Dans la perspective de 2015, ces poches de contre-pouvoir qui, jusque-là, ne s’entendaient pas, ont effectué un rapprochement jugé inquiétant par le gouvernement. Par ailleurs, une partie du parti au pouvoir, le Congrès pour la Démocratie et le Progrès (CDP), dont Roch Marc Christian Kaboré, Salif Diallo et Simon Compaoré, a préféré quitté le navire présidentiel, et a créé le Mouvement du Peuple pour le Progrès (MPP). Les revendications se sont concentrées sur le respect de la Constitution, le refus de la modification de l’article 37. Les manifestations se sont multipliées [2], organisées par les partis ou par la société civile, après la naissance du Balai Citoyen [3]. La dernière manifestation, avec "plus de 100 000 manifestants" selon les organisateurs, a eu lieu le 23 août 2014. Ajouté à cela l’avertissement de l’église catholique, très influente au Burkina Faso, qui a dénoncé le 15 juillet 2014 dans une lettre pastorale le danger qui naitrait suite à un changement de la Constitution. Enfin, la Communauté internationale dont la France et les Etats-Unis, y compris les pays voisins ont marqué leur embarras quant à une nouvelle représentation de Blaise Compaoré. Au-delà de toutes ces pressions, c’est finalement celles de la rue qui l’ont emportées le 30 octobre 2014, mettant fin ainsi à 28 ans de règne d’un président mal aimé et mettant en garde les autres chefs d’état africains désireux de se lancer dans cette aventure ambigüe. [NDLR : Le lieutenant-colonel Isaac Zida, chef de l’Etat auto-proclamé du Burkina Fasso a déclaré au quotidien français Le Monde, dimanche 9 novembre 2014 au soir, qu’il effectuerait sa passation de pouvoir avec un civil d’ici à deux semaines.
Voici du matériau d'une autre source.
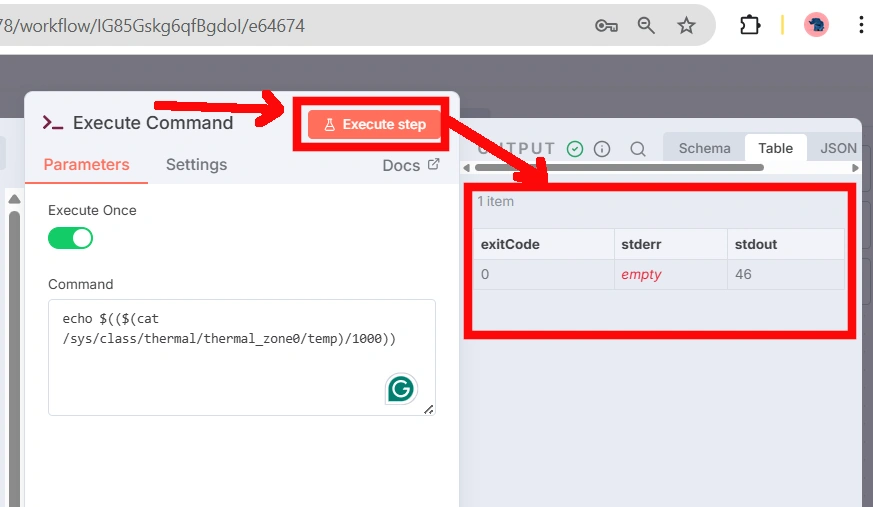Click the output info circle icon
Image resolution: width=873 pixels, height=507 pixels.
pos(602,149)
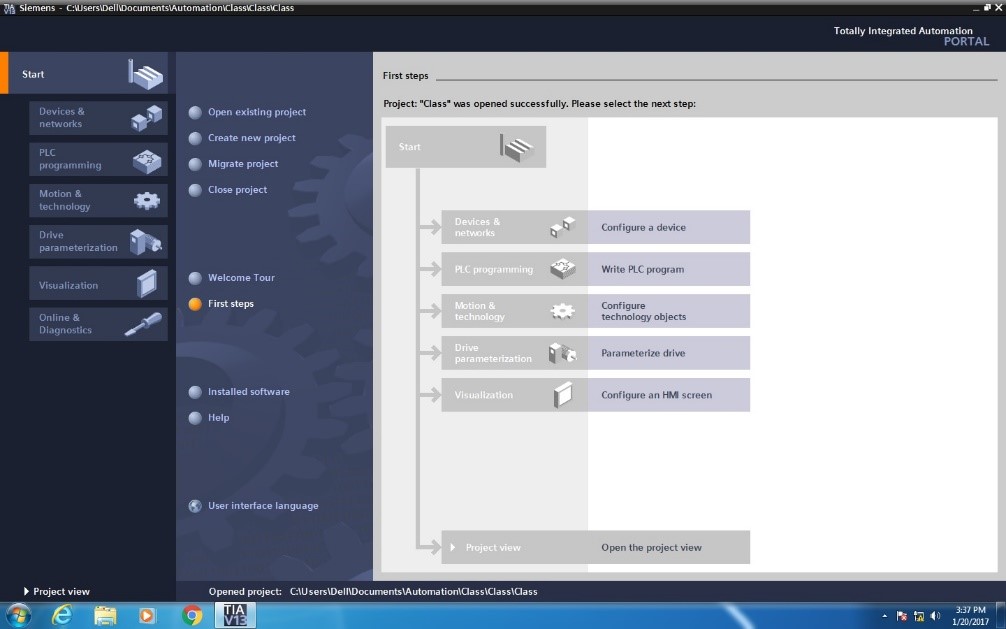This screenshot has height=629, width=1006.
Task: Open the User interface language settings
Action: tap(262, 505)
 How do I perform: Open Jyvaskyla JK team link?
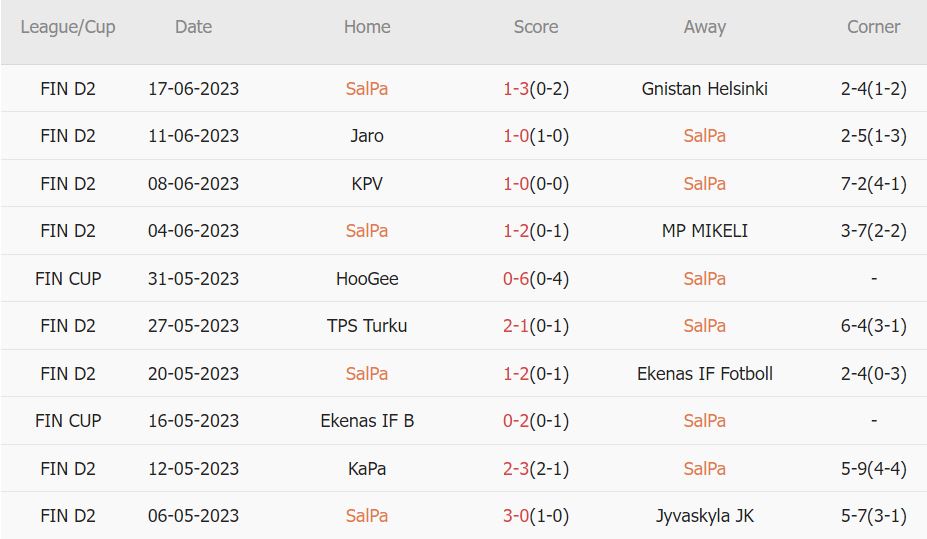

En revanche, dit-il, "je retournerai dans ma caserne en novembre 2015", après les élections. Il se voit assurer un "rôle dans le domaine de la sécurité" jusqu’au scrutin. Source : Le Monde, 11 novembre 2014, p. 4)]

République démocratique du Congo. Joseph Kabila : entre le marteau et l’enclume

Joseph Kabila Kabange est à la tête de la République démocratique du Congo depuis l’assassinat de l’ancien président, son père Laurent-Désiré Kabila, le 16 janvier 2001. Le Congo-Kinshasa comme on l’appelle pour se démarquer de sa voisine de même nom (Congo-Brazzaville) est le quatrième pays le plus peuplé d’Afrique ainsi que le pays francophone le plus peuplé mais aussi, le deuxième plus vaste pays d’Afrique après l’Algérie. Situé en Afrique centrale, le pays compte une population de 77 433 744 habitants et s’étend sur une surface de 2 345 409 km2. Malgré ses multiples et diverses richesses, le pays reste l’un des plus pauvres du monde avec 87,7% de sa population qui vit en dessous du seuil de pauvreté et des inégalités très marquées. L’indice de développement humain de la RDC est extrêmement bas, et il a été classé au dernier rang, 186e, comme le Niger en 2013, par le Programme des Nations Unies pour le développement (PNUD). De même que pour l’indice de corruption 2013 de Transparency International qui le classe à la 154ème position.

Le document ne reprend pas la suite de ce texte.